* Start DATA ENTRIES *
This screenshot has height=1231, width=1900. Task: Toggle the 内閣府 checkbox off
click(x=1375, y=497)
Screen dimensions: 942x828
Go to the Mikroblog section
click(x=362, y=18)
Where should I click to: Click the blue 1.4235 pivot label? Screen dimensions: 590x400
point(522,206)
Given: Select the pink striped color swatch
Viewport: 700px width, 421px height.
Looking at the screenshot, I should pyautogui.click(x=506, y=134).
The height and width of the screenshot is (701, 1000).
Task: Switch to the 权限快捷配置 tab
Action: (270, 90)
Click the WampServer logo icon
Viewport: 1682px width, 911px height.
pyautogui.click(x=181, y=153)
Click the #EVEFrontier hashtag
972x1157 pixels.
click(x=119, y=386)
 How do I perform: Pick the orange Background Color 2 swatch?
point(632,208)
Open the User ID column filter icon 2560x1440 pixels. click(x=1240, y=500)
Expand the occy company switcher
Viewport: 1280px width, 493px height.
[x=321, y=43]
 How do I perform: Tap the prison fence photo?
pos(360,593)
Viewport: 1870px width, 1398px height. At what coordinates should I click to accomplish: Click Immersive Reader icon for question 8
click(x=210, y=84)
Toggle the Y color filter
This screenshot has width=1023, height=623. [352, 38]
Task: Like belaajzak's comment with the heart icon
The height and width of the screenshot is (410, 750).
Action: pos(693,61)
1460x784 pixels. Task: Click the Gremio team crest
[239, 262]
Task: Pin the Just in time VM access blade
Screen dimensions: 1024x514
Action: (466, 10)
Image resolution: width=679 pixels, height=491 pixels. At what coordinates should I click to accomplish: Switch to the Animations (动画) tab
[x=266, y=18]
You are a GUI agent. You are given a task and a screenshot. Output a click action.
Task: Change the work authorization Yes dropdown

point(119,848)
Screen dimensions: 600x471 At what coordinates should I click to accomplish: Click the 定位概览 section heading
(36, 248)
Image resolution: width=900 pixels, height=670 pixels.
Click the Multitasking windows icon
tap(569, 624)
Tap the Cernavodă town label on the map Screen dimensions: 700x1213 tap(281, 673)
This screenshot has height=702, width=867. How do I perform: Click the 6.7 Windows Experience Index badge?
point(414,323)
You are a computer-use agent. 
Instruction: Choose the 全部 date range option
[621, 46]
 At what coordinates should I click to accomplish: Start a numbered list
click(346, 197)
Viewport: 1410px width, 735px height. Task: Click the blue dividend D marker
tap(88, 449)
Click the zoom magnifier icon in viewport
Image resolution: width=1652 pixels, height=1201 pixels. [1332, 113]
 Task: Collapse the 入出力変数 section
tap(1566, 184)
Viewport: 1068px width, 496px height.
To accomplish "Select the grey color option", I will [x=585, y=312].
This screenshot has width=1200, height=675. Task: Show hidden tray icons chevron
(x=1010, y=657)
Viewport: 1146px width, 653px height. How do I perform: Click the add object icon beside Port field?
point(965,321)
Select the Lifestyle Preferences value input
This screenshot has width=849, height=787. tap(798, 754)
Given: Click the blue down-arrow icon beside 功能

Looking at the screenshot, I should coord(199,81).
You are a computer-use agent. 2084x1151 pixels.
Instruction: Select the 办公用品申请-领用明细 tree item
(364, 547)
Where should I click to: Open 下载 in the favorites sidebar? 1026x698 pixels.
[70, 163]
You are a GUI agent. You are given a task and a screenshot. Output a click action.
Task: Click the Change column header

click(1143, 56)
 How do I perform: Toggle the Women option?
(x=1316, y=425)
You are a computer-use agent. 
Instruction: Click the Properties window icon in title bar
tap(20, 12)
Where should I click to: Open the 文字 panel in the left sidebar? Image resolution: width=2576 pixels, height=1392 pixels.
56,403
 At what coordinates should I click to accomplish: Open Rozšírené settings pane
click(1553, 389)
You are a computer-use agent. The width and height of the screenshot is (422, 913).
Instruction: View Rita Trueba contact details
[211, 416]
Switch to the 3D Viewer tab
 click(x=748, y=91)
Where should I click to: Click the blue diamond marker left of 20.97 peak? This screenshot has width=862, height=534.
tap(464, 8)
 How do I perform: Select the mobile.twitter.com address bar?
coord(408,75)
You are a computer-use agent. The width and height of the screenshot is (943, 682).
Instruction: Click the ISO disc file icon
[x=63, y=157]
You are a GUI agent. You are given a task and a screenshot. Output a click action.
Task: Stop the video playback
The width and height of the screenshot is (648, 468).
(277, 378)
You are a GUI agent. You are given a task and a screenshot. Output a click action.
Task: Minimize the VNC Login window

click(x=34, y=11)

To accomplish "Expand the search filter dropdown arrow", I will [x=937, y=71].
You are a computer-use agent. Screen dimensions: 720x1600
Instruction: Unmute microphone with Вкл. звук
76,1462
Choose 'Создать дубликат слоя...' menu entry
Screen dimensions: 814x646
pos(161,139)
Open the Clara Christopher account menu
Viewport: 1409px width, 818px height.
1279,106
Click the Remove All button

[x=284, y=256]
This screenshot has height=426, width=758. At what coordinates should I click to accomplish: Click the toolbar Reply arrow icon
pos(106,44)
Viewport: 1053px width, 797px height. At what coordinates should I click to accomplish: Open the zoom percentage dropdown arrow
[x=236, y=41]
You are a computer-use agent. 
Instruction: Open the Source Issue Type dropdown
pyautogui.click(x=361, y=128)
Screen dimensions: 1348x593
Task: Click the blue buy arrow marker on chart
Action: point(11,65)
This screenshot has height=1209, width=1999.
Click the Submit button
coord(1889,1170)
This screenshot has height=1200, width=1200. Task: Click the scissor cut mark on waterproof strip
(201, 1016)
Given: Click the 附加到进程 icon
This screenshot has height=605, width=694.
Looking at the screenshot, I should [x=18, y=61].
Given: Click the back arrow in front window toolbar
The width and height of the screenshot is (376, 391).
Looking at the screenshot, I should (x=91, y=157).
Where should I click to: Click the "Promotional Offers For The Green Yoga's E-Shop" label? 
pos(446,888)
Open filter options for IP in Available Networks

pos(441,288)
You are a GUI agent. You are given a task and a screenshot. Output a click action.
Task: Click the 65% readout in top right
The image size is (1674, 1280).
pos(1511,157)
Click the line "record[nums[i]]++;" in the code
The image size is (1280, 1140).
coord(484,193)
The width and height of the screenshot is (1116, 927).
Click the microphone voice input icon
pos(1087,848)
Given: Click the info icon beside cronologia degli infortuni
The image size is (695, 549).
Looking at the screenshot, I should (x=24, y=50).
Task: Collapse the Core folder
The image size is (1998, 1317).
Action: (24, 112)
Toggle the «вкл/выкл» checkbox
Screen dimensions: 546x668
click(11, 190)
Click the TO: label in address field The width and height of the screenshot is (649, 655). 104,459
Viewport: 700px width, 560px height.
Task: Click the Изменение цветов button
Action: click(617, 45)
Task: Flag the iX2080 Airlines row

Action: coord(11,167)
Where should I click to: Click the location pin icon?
* End DATA ENTRIES *
**WHAT THE TASK REQUIRES:** Can you reproduce verbatim each line of the records, from the line that contains "Given: Click the info" through the end of the records?

**CORRECT ANSWER:**
Given: Click the info icon beside cronologia degli infortuni
The image size is (695, 549).
Looking at the screenshot, I should (x=24, y=50).
Task: Collapse the Core folder
The image size is (1998, 1317).
Action: (24, 112)
Toggle the «вкл/выкл» checkbox
Screen dimensions: 546x668
click(11, 190)
Click the TO: label in address field The width and height of the screenshot is (649, 655). 104,459
Viewport: 700px width, 560px height.
Task: Click the Изменение цветов button
Action: click(617, 45)
Task: Flag the iX2080 Airlines row

Action: coord(11,167)
Where should I click to: Click the location pin icon?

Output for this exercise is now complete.